• What to work on: Copy the lines below as they are; omit the images they contain.

——————————

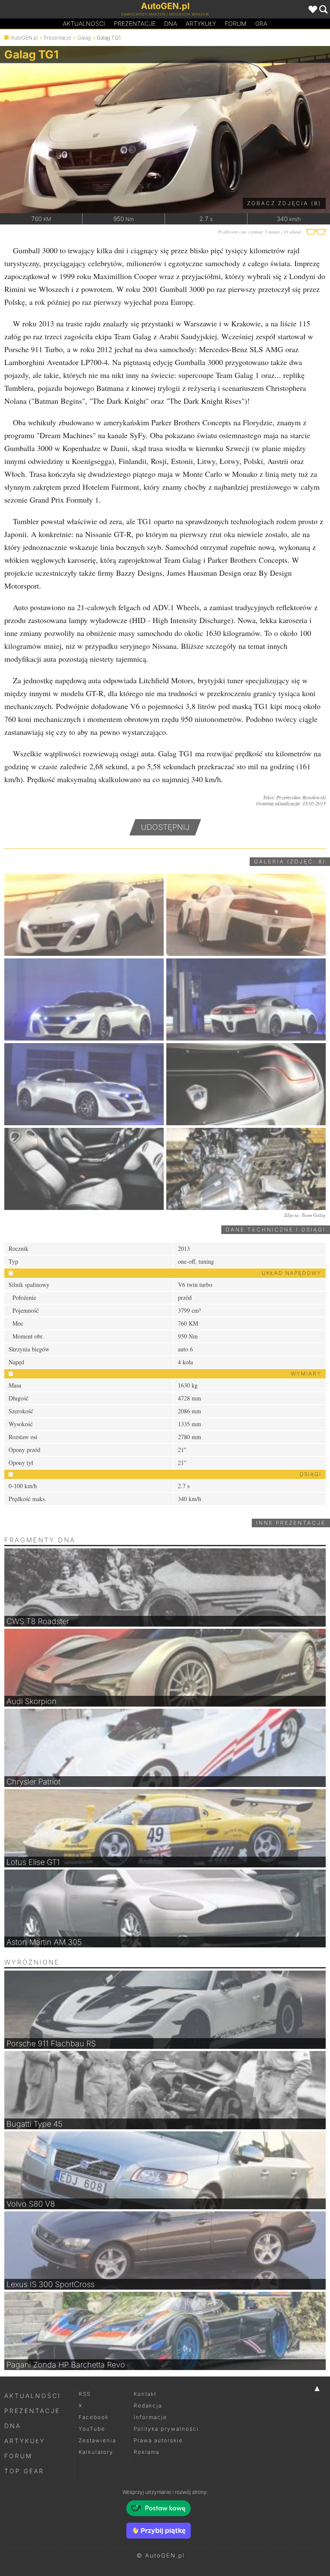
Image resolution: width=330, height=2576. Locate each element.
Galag (84, 37)
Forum (236, 23)
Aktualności (84, 23)
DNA (12, 2425)
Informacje (150, 2417)
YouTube (92, 2429)
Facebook (94, 2417)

——————————

• Task solution:
Image resolution: width=330, height=2576. Locate each element.
Galag (84, 37)
Forum (236, 23)
Aktualności (84, 23)
DNA (12, 2425)
Informacje (150, 2417)
YouTube (92, 2429)
Facebook (94, 2417)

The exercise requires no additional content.